Max Verstappen lideró la sesión matutina de libres en Spa-Francorchamps tras la retirada del alerón trasero inestable que Red Bull había instalado en el monoplaza. El cambio, solicitado expresamente por el neerlandés tras advertencias en Silverstone, eliminó los sobrevirajes repentinos que habían provocado múltiples salidas de pista tanto para él como para Hadjar. Con el nuevo reglaje, el Red Bull recuperó la predictibilidad necesaria para atacar en un trazado de alta velocidad donde cualquier imprecisión se paga cara.

Por la tarde Verstappen bajó al tercer puesto, superado solo por Antonelli y Norris, pero el dato relevante es la sensación de control que transmitió el coche. Antonelli sigue como favorito del fin de semana, mientras Norris montará motor nuevo y penalizará diez posiciones. La mejora de Red Bull no garantiza la victoria, pero sí permite a Verstappen disputar la pole sin el riesgo constante de accidente que había marcado las últimas semanas.
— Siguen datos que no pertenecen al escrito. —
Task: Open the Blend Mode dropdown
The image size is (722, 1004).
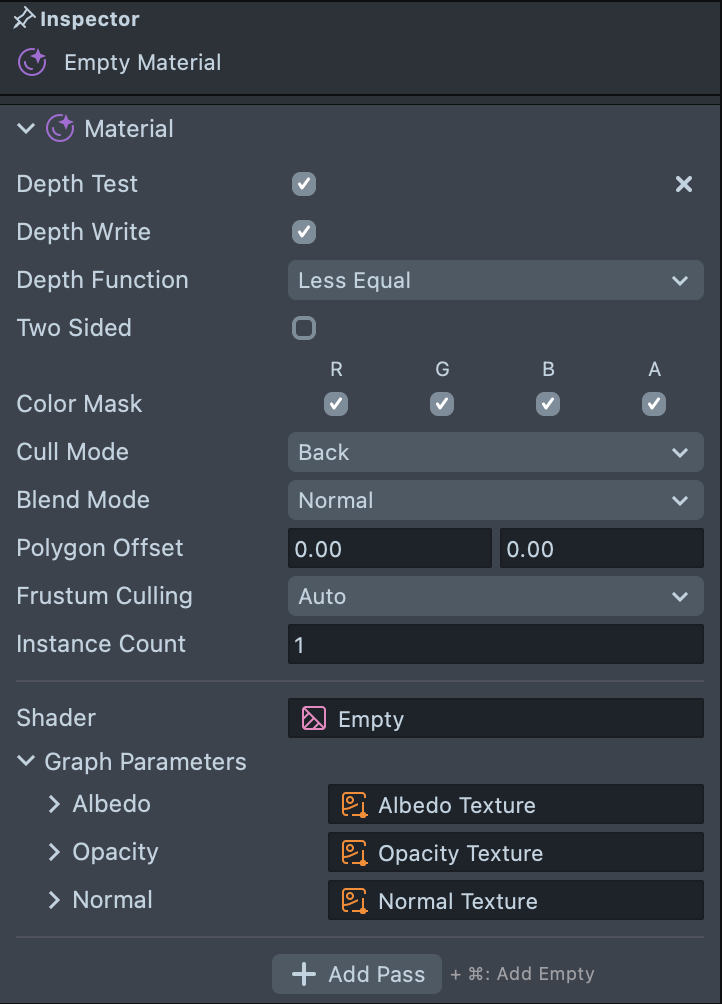Action: tap(495, 500)
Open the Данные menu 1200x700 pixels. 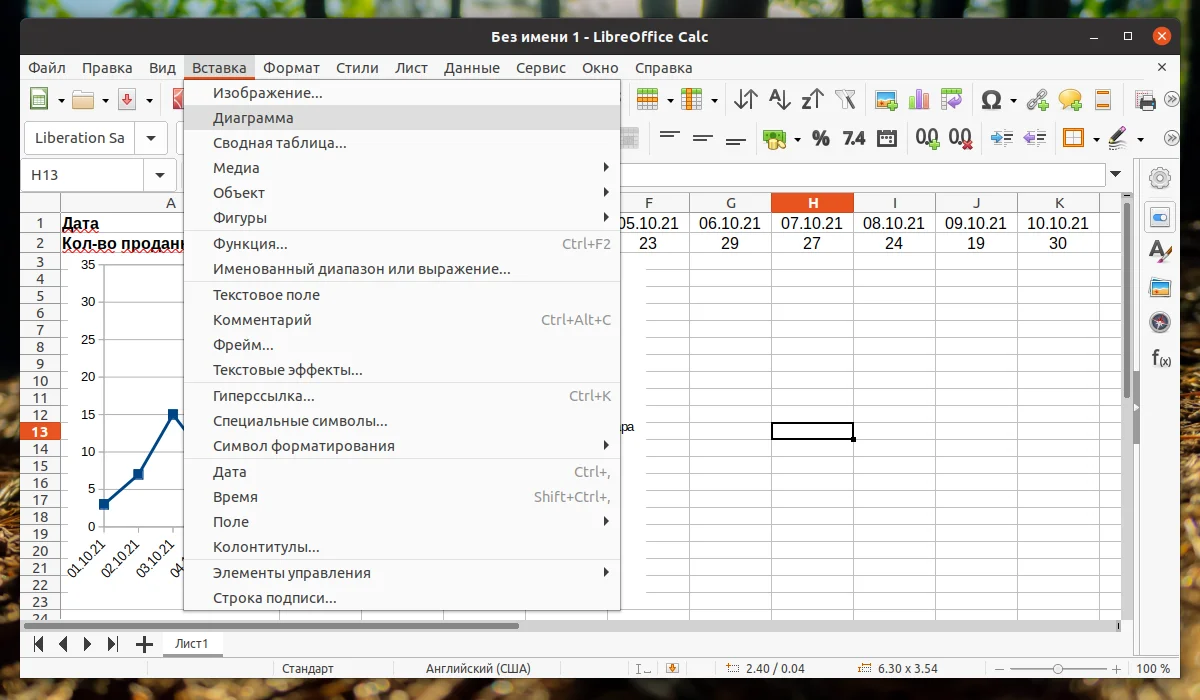click(471, 67)

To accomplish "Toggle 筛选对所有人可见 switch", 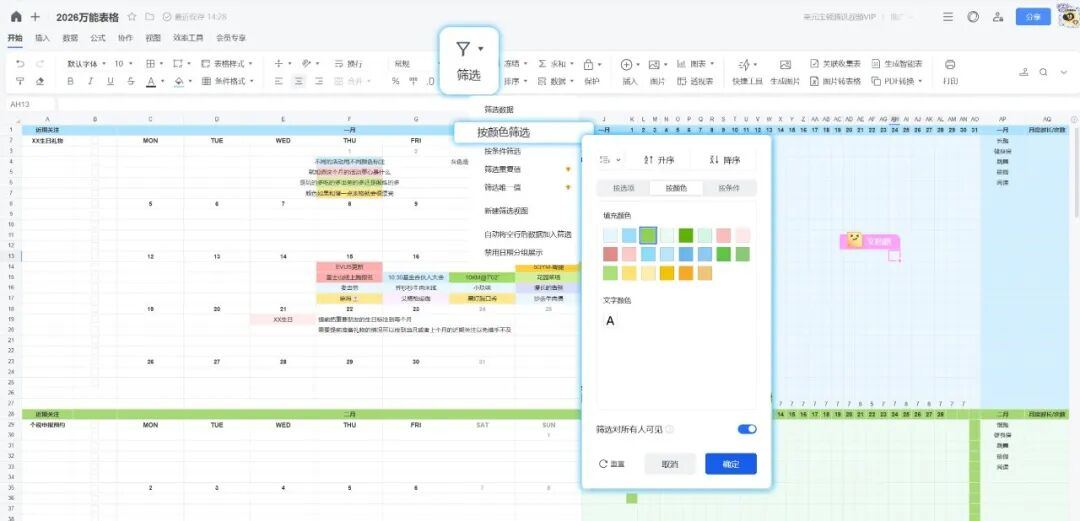I will click(x=746, y=429).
Fernando Alonso cerró la tabla a más de cinco segundos y medio del mejor tiempo. El AMR26 sigue sin ofrecer agarre suficiente y el asturiano apenas pudo mejorar el registro del probador Crawford en los primeros libres. El domingo, con la final del Mundial de fútbol de fondo, Alonso podría incluso abandonar antes si el monoplaza no responde. Carlos Sainz, décimo sexto con el Williams, arrastra la misma falta de rendimiento que el equipo no logra resolver, aunque el foco mediático sigue centrado en Aston Martin.